§ **CONSIGNES**:
(A) Recopiez tout le passage sur les camions électriques Volvo, depuis « Pour son marché » jusqu'à « pas été déçu! ».
(B) Répondez brièvement à ces questions sur le texte consacré aux camions électriques Volvo :
(i) Dans quels pays se trouvent les usines qui fabriquent ces camions ?
(ii) Quel marché est exclu du marché mondial visé ?
(iii) Au terme de ses essais, l'auteur a-t-il été déçu ?

Pour son marché mondial, excluant le marché nord-américain, Volvo Trucks fabrique dans trois usines, en France, en Belgique et bien entendu à Göteborg même en Suède, une version électrifiée à batterie de toute sa gamme de camions. Du FL et FE poids moyens, aux FM, FMX et FH lourds, deux, trois et même quatre essieux, version porteur ou tracteur, bref, s’il existe avec moteur diesel, il est maintenant aussi disponible en motorisation électrique.
C’est donc avec tout l’enthousiasme et l’excitation d’un gamin de 10 ans, mais oui, avec le sens critique d’un vieux routier, que j’ai eu le plaisir de faire l’essai de plusieurs de ces camions. Et je n’ai définitivement pas été déçu!

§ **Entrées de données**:
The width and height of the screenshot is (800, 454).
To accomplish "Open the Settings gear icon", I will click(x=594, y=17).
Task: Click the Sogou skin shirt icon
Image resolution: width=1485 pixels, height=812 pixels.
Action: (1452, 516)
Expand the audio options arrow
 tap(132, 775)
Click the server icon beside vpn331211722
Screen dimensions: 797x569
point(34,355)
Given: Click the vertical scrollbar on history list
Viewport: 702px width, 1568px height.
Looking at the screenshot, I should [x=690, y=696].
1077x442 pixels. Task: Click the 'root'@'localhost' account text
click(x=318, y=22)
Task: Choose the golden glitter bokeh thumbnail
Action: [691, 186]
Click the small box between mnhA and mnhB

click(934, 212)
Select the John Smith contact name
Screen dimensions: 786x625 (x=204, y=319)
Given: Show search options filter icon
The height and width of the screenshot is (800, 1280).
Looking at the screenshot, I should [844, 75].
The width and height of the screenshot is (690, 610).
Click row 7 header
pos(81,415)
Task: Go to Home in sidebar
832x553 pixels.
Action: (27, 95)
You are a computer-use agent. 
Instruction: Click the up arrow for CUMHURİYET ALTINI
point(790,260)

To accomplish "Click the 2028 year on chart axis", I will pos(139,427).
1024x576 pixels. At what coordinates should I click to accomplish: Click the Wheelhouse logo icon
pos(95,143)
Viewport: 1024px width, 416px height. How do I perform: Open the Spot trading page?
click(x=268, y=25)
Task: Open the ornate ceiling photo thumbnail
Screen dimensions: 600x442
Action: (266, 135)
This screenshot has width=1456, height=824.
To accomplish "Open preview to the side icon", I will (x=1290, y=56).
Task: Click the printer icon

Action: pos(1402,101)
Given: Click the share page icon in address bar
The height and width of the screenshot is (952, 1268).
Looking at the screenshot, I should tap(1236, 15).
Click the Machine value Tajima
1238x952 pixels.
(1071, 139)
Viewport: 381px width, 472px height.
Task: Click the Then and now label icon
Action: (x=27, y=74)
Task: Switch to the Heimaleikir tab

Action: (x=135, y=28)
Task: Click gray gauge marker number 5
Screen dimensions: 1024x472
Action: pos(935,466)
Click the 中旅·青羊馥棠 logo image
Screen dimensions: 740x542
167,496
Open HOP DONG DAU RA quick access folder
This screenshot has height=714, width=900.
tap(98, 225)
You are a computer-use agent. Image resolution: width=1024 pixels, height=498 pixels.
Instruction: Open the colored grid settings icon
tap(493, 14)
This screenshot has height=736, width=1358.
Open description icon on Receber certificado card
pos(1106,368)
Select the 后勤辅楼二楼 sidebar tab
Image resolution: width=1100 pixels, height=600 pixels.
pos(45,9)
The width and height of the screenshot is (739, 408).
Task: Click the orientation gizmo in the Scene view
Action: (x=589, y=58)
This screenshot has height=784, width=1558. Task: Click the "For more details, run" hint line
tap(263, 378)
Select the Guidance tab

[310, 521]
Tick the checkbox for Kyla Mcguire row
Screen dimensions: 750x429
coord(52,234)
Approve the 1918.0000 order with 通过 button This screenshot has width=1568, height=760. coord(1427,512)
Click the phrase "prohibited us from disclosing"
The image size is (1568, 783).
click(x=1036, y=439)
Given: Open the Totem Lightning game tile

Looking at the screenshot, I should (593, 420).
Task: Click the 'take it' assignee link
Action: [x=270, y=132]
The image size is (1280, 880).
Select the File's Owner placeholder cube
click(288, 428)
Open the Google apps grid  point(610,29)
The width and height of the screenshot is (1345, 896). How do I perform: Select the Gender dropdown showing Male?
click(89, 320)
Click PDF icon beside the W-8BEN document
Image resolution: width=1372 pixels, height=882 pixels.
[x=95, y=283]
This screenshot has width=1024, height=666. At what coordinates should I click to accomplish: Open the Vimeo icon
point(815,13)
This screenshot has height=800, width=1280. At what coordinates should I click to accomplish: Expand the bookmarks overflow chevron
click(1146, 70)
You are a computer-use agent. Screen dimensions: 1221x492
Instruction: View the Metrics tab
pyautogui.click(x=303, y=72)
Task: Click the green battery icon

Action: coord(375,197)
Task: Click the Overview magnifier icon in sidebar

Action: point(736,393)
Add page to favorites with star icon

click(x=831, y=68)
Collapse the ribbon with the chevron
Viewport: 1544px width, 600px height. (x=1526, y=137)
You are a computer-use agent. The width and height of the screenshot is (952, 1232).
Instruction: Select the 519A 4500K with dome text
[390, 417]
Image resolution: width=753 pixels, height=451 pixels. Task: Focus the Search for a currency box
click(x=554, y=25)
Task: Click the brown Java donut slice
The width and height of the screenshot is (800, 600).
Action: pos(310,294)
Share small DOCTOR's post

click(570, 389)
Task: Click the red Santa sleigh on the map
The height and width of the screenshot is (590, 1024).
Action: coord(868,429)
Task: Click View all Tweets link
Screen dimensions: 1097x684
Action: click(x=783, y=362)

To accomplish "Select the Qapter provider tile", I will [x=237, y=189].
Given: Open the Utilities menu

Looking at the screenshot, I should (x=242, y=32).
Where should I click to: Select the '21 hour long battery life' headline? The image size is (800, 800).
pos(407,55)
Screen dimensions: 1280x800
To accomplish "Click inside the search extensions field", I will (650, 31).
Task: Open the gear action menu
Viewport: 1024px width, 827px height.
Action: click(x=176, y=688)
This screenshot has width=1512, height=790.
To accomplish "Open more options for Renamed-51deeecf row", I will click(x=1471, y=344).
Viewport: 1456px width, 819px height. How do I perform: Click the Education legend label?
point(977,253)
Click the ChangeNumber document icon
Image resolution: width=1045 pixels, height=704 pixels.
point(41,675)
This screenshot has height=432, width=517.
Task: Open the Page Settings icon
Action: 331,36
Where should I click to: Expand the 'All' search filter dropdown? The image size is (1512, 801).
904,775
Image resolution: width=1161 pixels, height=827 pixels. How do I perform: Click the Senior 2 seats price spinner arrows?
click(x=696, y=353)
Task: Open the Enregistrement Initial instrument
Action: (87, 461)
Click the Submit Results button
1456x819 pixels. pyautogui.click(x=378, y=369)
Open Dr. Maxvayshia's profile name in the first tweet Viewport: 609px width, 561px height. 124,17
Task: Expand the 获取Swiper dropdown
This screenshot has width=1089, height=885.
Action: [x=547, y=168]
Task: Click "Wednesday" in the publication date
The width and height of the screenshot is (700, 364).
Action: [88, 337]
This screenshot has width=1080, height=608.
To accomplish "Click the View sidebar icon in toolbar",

§ **RÉPONSES**:
(A)
Pour son marché mondial, excluant le marché nord-américain, Volvo Trucks fabrique dans trois usines, en France, en Belgique et bien entendu à Göteborg même en Suède, une version électrifiée à batterie de toute sa gamme de camions. Du FL et FE poids moyens, aux FM, FMX et FH lourds, deux, trois et même quatre essieux, version porteur ou tracteur, bref, s’il existe avec moteur diesel, il est maintenant aussi disponible en motorisation électrique.
C’est donc avec tout l’enthousiasme et l’excitation d’un gamin de 10 ans, mais oui, avec le sens critique d’un vieux routier, que j’ai eu le plaisir de faire l’essai de plusieurs de ces camions. Et je n’ai définitivement pas été déçu!

(B)
(i) En France, en Belgique et en Suède.
(ii) Le marché nord-américain.
(iii) Non, il n'a définitivement pas été déçu.